>>>

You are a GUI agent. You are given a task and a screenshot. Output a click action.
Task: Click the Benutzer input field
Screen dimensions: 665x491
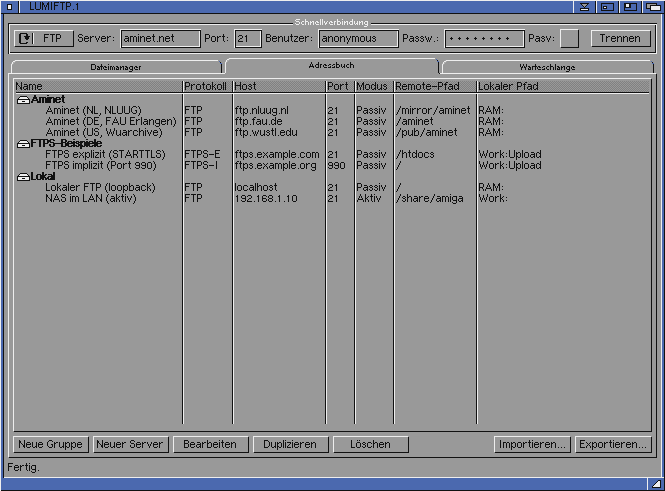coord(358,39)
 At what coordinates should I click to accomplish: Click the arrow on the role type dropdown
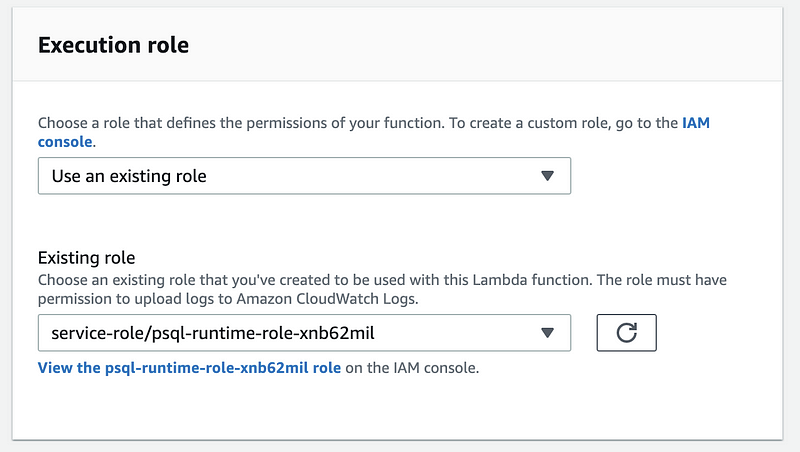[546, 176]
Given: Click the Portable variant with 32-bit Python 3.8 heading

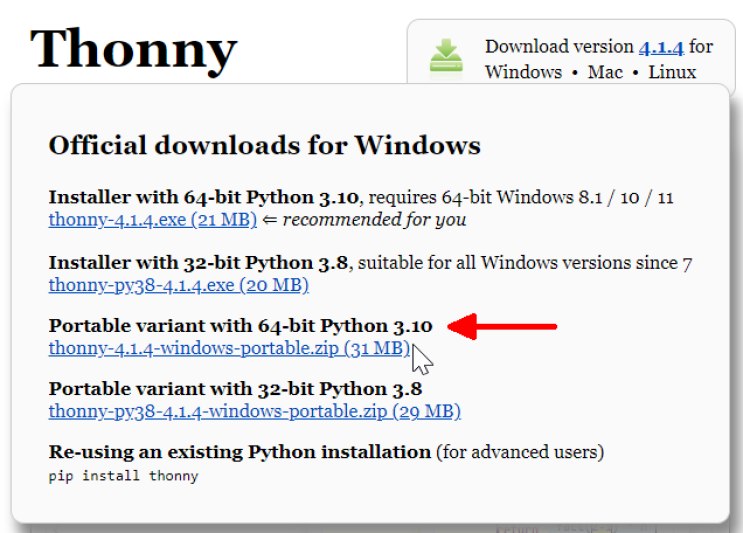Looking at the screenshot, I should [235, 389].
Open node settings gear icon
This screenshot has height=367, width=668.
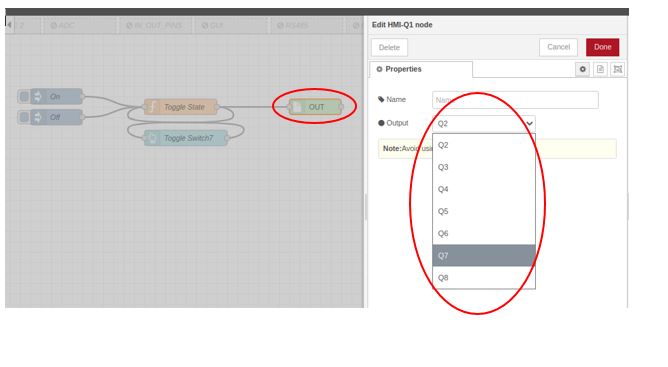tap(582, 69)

<<<

Please write out the lines above exactly, from the one that contains "Open node settings gear icon" through the final line, and include none of the pictures.

RESPONSE FOR THIS EXERCISE:
Open node settings gear icon
This screenshot has height=367, width=668.
tap(582, 69)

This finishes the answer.